Adventures in BDD for an ASP.NET MVC 2 and jQuery Project

I’ve played with Cucumber testing for a Ruby on Rails project, and I wanted to be able to a) automate and b) document some complex scenario testing for one of my ASP.NET MVC apps.

I downloaded SpecFlow 1.5 and NUnit 2.5.9. Because I am testing a web application, I also needed a browser automation library. I already use Selenium for recorded tests in FireFox, but decided to try WatiN 2.0.

When testing with a Cucumber-style setup, there are three parts:

  1. The feature specification, written in Gherkin

    Feature: Searching
       In order to view documents
       As a user
       I want to be able to search for a particular document
    Scenario: Search by Document Title
       Given I am on the search page
       And I am logged in
       Then I should see a textbox labelled "Title"
       When I click the button labelled "Search"
       Then I am on the document page

  2. The step definitions, using the library that will drive your application (your model for a console app, or your browser automation library for a web app – this example uses WatiN)

           [Given(@"I am on the (.*) page")]
            public void GivenIAmOnThePage(string pageName)
                var browser = new IE();
                browser.GoTo("http://localhost:xxxx/Home/" + pageName);
                Assert.That(browser.Title, Is.EqualTo(pageName));

    (notice that you can use regular expressions and capturing groups to pass parameters into your method)
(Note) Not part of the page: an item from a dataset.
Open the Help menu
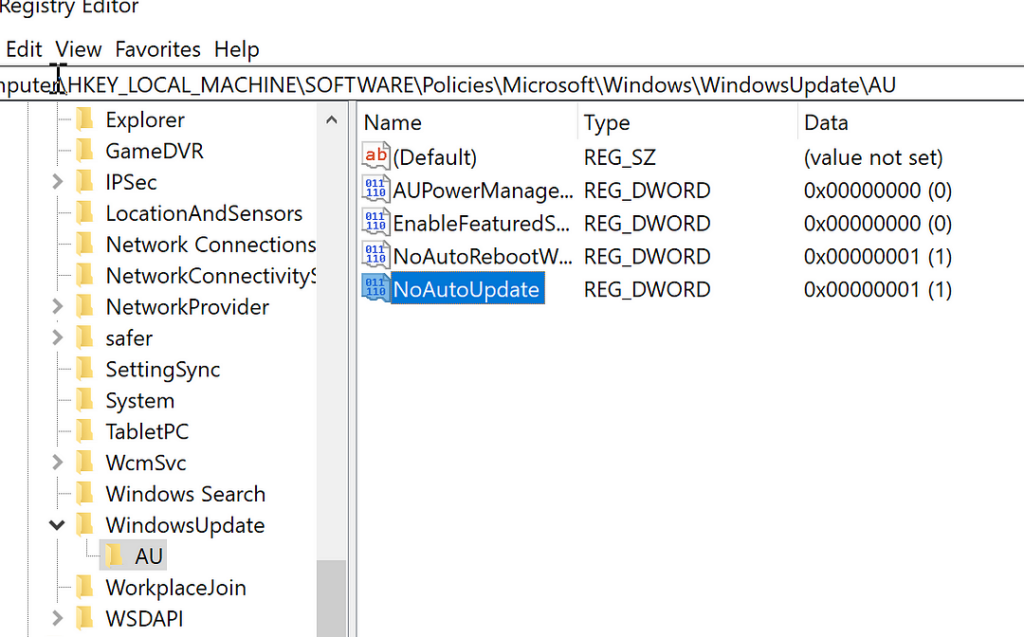Screen dimensions: 1024x637 (x=236, y=49)
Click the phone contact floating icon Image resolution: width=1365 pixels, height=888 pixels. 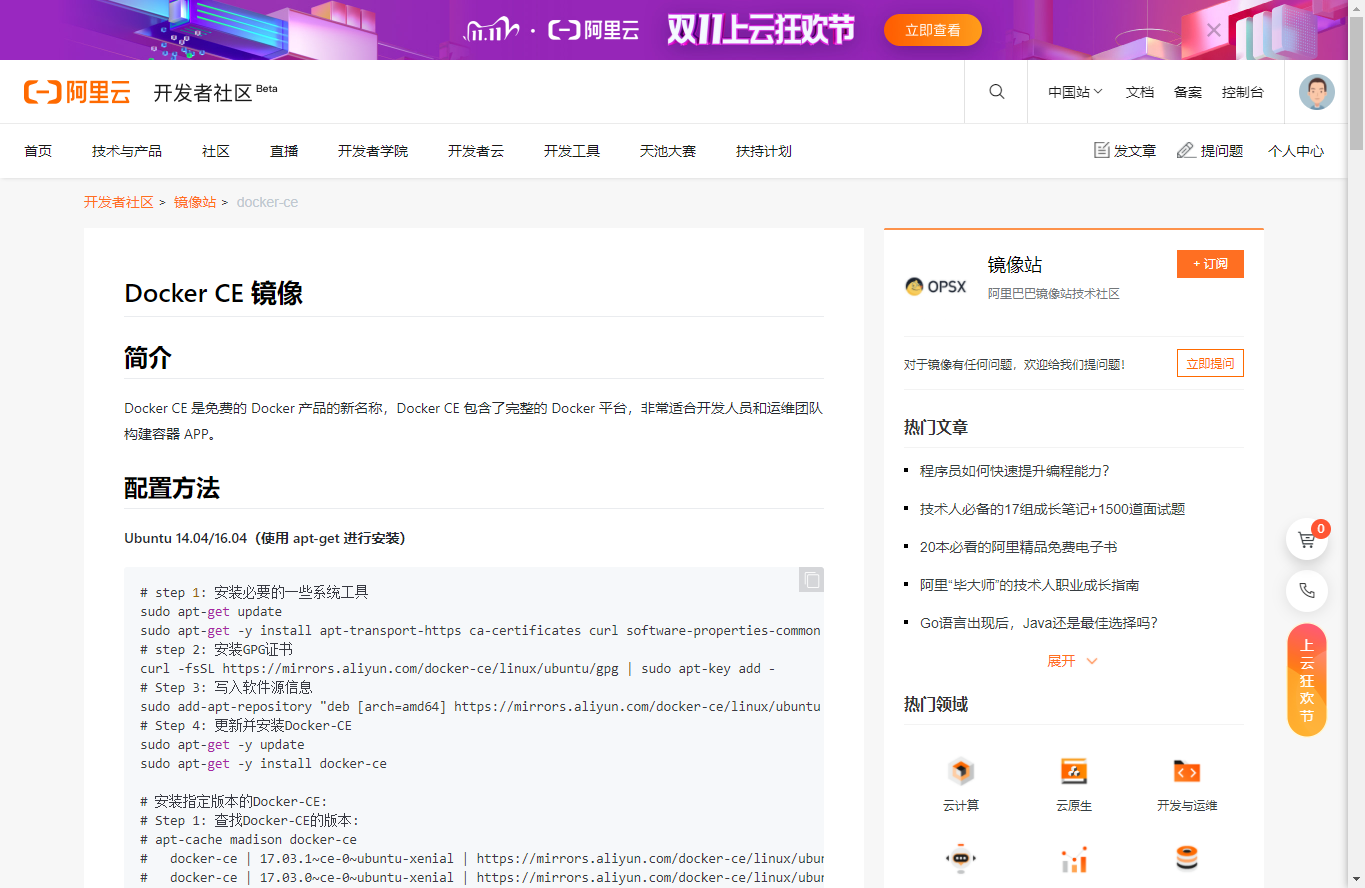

  3. The actual code that provides the functionality being tested

I started out by following the SpecFlow screencast. The basic steps in VS 2008, using Red-Green-Refactor, are as follows:

  1. Add a new project to your solution (use a Class Library) called [ProjectName]Specs.
  2. Add references to the nunit.framework.dll and techtalk.SpecFlow.dll (I had to add a reference to WatiN.Core.dll as well)
  3. Add > New Item… > SpecFlow Feature File
  4. Run the tests in NUnit. They will show green but with 1 inconclusive test
  5. Add > New Item… > SpecFlow Step Definition. Call it StepDefinitions
  6. Go to the text output tab in NUnit and copy the provided step definition stubs into your Step Definition file
  7. Implement the steps
  8. Run your tests again and check that they pass

The demonstrator appears to have installed, but you can run the tests by opening the NUnit GUI from your Start menu and opening your spec project’s dll. Then, next time you build the project in VS the tests will automatically run in NUnit. (Remember to check all 3 boxes under Tools > Settings > Test Loader > Assembly Reload in NUnit.)

For examples of implementing the steps with WatiN, I looked at Steve Sanderson’s article on using SpecFlow with ASP.NET MVC, and Deran Schilling’s articles part 1 and part 2 are useful too, particularly the solution for the
System.Threading.ThreadStateException: The CurrentThread needs to have it's ApartmentState set to ApartmentState.STA to be able to automate Internet Explorer. at WatiN.Core.IE.CheckThreadApartmentStateIsSTA()
error which IE threw.

To debug the step definitions, when you have NUnit running select Debug > Attach to Process… in VS and choose nunit.exe from the processes list.

But my experiment ground to a halt when I needed to wait for an AJAX response from my jQuery validation. I tried to use Omar Al Zabir’s WatinN to Automate Browser and Test Sophisticated ASP.NET AJAX Sites (see also Robert Koritnik’s response to How to wait for jQuery Ajax requests to complete from WatiN? on StackOverflow), which involves injecting JavaScript to keep track of the AJAX requests in progress, but it kept failing with a JavaScript TypeError saying that the variable was undefined. My applications make extensive use of AJAX, so this was a show stopper.

The solution was inspired by Dima Kovalenko’s article Selenium wait for AJAX (the right way!!!). Because my project uses jQuery I didn’t need to inject JavaScript to count AJAX calls – I could use WatiN’s Eval method to test for $.active == 0 instead.